Una nuova analisi di sicurezza post-autorizzazione del vaccino Abrysvo contro il virus respiratorio sinciziale (RSV) di Pfizer ha rilevato che le donne vaccinate avevano il 29% di probabilità in più di sviluppare disturbi ipertensivi, tra cui la preeclampsia. I ricercatori, finanziati da Pfizer, hanno tuttavia avvertito che i loro risultati non sono conclusivi.
Secondo un nuovo studio pubblicato su JAMA Network Open, la vaccinazione contro il virus respiratorio sinciziale (RSV) durante la gravidanza potrebbe aumentare il rischio di complicanze e portare a parto prematuro e infezione.
I ricercatori hanno esaminato il vaccino Abrysvo contro il virus respiratorio sinciziale (RSV) della Pfizer, l’unico vaccino contro l’RSV approvato per le donne in gravidanza negli Stati Uniti. Il vaccino è destinato a proteggere i neonati fino a 6 mesi di età contro l’RSV.
Secondo lo studio, le donne che hanno ricevuto il vaccino avevano il 29% di probabilità in più di sviluppare disturbi ipertensivi, tra cui preeclampsia, eclampsia e sindrome HELLP (emolisi, enzimi epatici elevati e piastrinopenia), una complicanza della gravidanza potenzialmente letale considerata una variante della preeclampsia.
Lo studio ha rilevato che le donne che avevano ricevuto il vaccino avevano maggiori probabilità di essere ricoverate in ospedale per ipertensione.
Lo studio ha inoltre identificato segnali statisticamente significativi per la rottura prematura delle membrane (PROM) e per la PROM pretermine.
Hanno scoperto che la rottura prematura delle membrane (PROM), ovvero la perdita di liquido amniotico troppo precoce, e la rottura prematura delle membrane pretermine, che si verifica prima della 37a settimana di gestazione, si sono verificate nel 14,1% delle donne in gravidanza vaccinate.
Sebbene i ricercatori abbiano sottolineato che i loro risultati non stabiliscono un rapporto di causalità, hanno riconosciuto che i segnali erano sufficientemente forti da giustificare ulteriori indagini.
I risultati, pubblicati questa settimana, si aggiungono agli studi post-marketing che hanno già riscontrato un legame tra il farmaco e i parti prematuri e la sindrome di Guillain-Barré.
Il dottor Peter Selley ha dichiarato a The Defender che, sebbene lo studio affermi che a livello globale il virus respiratorio sinciziale (RSV) causi «una notevole morbilità e mortalità nel primo anno di vita», gli autori omettono di notare che oltre il 97% dei decessi infantili dovuti all’RSV si verifica nei Paesi a reddito medio e basso.
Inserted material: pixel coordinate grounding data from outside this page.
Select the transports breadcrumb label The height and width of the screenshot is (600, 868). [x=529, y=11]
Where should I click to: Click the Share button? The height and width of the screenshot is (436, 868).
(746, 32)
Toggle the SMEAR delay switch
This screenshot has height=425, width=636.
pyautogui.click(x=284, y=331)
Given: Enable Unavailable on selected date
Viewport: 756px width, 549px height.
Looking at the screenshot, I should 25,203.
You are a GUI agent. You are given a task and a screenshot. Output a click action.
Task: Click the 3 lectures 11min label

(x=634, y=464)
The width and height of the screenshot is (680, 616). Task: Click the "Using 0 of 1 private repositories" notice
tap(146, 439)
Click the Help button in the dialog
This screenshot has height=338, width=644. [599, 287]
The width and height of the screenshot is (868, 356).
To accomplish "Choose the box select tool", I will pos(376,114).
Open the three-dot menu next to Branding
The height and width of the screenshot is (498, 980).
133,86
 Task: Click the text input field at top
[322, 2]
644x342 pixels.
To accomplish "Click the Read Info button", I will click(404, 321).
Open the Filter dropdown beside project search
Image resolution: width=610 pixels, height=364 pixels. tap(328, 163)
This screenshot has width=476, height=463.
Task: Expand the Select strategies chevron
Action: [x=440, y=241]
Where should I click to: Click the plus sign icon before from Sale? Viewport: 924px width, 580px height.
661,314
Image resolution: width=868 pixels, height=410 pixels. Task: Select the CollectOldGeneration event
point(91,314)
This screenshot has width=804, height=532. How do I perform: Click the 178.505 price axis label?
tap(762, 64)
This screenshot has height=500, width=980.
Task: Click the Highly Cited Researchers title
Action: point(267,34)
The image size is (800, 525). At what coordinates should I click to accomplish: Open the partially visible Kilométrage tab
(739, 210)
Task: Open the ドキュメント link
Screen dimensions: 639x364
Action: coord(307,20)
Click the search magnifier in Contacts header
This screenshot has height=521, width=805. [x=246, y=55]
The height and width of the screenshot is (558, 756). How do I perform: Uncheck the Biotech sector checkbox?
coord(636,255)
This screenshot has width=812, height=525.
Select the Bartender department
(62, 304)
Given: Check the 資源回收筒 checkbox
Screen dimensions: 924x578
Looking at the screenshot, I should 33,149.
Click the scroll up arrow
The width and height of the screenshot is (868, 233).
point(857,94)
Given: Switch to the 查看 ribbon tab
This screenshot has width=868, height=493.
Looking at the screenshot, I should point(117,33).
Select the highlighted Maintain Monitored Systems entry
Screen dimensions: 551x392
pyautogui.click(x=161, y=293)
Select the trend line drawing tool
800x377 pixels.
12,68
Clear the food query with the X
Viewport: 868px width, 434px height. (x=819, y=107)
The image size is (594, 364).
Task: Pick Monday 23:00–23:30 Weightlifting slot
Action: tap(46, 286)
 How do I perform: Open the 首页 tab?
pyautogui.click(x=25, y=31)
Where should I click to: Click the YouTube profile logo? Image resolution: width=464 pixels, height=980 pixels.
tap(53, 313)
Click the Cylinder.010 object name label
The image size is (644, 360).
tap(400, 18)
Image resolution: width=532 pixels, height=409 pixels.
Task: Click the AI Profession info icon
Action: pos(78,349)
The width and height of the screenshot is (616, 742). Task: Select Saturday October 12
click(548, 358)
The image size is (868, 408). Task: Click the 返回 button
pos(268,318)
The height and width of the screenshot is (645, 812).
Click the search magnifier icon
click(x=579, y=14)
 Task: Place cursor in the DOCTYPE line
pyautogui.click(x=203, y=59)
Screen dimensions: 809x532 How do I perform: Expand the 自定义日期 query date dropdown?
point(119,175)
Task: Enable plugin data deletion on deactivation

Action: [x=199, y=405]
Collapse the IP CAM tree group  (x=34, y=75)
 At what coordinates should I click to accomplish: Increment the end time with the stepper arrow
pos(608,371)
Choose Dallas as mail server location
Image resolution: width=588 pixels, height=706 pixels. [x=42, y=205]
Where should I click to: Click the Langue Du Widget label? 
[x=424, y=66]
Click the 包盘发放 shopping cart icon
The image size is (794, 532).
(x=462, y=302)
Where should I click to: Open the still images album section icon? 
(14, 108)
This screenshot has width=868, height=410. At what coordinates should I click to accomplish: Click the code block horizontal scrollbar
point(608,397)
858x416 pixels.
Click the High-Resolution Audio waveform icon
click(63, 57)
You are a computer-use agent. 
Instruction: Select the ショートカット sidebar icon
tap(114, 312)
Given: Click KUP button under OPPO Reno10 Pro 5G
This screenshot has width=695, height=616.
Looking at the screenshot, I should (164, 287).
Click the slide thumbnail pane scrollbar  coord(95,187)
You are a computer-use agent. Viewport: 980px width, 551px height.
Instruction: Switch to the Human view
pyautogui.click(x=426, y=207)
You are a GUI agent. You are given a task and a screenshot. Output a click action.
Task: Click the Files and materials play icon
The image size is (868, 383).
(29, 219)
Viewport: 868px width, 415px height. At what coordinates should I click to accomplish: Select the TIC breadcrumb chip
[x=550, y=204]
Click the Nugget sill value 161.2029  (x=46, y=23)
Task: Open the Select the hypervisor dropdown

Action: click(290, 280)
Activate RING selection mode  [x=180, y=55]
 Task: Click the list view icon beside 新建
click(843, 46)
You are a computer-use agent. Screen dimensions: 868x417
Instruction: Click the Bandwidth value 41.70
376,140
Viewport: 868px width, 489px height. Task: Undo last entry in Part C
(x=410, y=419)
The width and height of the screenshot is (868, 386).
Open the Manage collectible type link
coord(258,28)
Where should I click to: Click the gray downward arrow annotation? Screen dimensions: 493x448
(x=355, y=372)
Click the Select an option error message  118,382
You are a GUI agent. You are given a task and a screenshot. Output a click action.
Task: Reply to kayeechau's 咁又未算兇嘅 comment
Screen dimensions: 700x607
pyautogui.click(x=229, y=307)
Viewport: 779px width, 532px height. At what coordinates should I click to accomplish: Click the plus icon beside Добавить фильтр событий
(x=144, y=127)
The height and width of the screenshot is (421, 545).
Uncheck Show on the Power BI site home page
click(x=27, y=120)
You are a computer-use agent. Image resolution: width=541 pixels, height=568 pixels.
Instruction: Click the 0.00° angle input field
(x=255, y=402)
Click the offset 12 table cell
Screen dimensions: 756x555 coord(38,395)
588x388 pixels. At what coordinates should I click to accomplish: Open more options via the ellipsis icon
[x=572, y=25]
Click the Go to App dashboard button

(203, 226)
Nella stagione 2024-2025 del virus respiratorio sinciziale (RSV), 31 bambini e adolescenti sono deceduti a causa della malattia negli Stati Uniti. Non si conosce lo stato vaccinale delle loro madri durante la gravidanza.
La Food and Drug Administration (FDA) statunitense ha approvato Abrysvo nell’agosto del 2023, nonostante i membri del Vaccines and Related Biological Products Advisory Committee (VRBPAC) della FDA avessero sollevato preoccupazioni in merito ai parti prematuri riscontrati durante le sperimentazioni cliniche di Pfizer.
Nel settembre 2023, i Centri per il controllo e la prevenzione delle malattie (CDC) hanno raccomandato il vaccino per le donne in gravidanza tra la 32a e la 36a settimana di gestazione.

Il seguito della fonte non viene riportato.